- _PAGE EXTRACT_
----------------------------------------

When it comes to talking about spring bulbs it's important to know which bulbs you are talking about. While bulbs that flower in spring like daffodils, crocus and tulips, are planted the fall before, bulbs that flower in the summer are planted in the spring. These include gladiolus, tuberous begonias and dahlias.

According to Chris Dawson, landscape designer and host of Home & Garden Television's "The Seasoned Gardener," when planting spring bulbs the time to plant depends on the type. Anenomes, acidanthera, Asiatic lillies and Mexican shellflower should be planted in early spring. Summer hyacinth, gladiolus, and montbretia should be planted in April-May. Dahlias, tuberous begonias, cannas and caladiums should be planted in late spring after the soil temperature has warmed.

Look for plump, firm bulbs without bruises, cuts, soft spots or odors of decay.

"Generally speaking the larger the bulb the bigger the bloom," Dawson said. "Choose them like you would buy fruit, avoiding any that are soft and mushy or are moldy or bruised. Note that loose or torn outer skin is not a sign of a bad bulb, in fact it may have already started growing."

Keep your bulbs cool by holding them in a refrigerator before planting them.

----------------------------------------

- _REQUIREMENTS_
1. According to the bulb-planting passage, when should dahlias, tuberous begonias, cannas and caladiums be planted?
2. Repeat, word for word, the stretch of the bulb-planting passage from "When it comes" through "temperature has warmed.".
Rely solely on the bulb-planting passage above.

----------------------------------------

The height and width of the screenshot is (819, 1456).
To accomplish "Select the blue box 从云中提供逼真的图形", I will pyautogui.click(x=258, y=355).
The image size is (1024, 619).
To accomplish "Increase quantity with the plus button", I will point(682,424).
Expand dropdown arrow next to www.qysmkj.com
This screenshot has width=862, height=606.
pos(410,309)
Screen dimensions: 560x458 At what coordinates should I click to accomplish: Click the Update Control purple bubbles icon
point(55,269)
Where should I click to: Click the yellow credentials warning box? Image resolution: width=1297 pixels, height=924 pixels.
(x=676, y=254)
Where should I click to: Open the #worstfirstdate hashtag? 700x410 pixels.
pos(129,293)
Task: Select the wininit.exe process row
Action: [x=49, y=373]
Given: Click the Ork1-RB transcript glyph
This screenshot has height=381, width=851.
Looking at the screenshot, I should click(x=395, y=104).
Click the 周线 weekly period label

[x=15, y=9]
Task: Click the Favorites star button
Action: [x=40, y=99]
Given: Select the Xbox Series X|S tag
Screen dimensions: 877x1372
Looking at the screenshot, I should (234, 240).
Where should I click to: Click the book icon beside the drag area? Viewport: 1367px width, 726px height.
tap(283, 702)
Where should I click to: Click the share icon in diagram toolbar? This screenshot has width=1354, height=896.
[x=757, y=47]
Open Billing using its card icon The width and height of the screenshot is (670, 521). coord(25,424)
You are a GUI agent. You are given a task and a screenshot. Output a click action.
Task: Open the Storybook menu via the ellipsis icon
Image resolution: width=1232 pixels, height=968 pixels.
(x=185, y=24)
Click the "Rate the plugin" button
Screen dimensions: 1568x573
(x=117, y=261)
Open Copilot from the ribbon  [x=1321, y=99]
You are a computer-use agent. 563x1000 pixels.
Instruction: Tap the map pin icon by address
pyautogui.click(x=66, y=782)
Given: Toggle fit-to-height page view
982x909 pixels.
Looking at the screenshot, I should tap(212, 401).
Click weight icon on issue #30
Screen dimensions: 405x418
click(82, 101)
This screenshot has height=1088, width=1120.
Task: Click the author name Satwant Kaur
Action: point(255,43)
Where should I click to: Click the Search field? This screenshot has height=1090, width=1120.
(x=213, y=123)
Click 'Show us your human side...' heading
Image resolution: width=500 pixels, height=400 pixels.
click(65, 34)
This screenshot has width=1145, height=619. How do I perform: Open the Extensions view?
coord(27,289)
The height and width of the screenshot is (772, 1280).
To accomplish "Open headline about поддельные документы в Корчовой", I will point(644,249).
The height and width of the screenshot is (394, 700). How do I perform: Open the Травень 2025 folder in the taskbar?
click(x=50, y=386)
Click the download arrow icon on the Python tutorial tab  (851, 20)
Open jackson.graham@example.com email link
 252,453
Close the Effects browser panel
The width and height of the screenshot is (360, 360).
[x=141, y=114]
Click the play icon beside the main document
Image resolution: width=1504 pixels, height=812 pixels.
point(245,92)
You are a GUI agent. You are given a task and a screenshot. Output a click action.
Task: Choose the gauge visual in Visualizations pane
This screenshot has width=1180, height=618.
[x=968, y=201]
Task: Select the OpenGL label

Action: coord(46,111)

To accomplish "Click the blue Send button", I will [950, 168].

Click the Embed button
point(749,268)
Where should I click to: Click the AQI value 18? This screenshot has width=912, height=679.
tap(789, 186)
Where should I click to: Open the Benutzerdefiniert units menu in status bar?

----------------------------------------

- _SOLUTIONS BELOW_
1. They should be planted in late spring, after the soil temperature has warmed.

2.
When it comes to talking about spring bulbs it's important to know which bulbs you are talking about. While bulbs that flower in spring like daffodils, crocus and tulips, are planted the fall before, bulbs that flower in the summer are planted in the spring. These include gladiolus, tuberous begonias and dahlias.

According to Chris Dawson, landscape designer and host of Home & Garden Television's "The Seasoned Gardener," when planting spring bulbs the time to plant depends on the type. Anenomes, acidanthera, Asiatic lillies and Mexican shellflower should be planted in early spring. Summer hyacinth, gladiolus, and montbretia should be planted in April-May. Dahlias, tuberous begonias, cannas and caladiums should be planted in late spring after the soil temperature has warmed.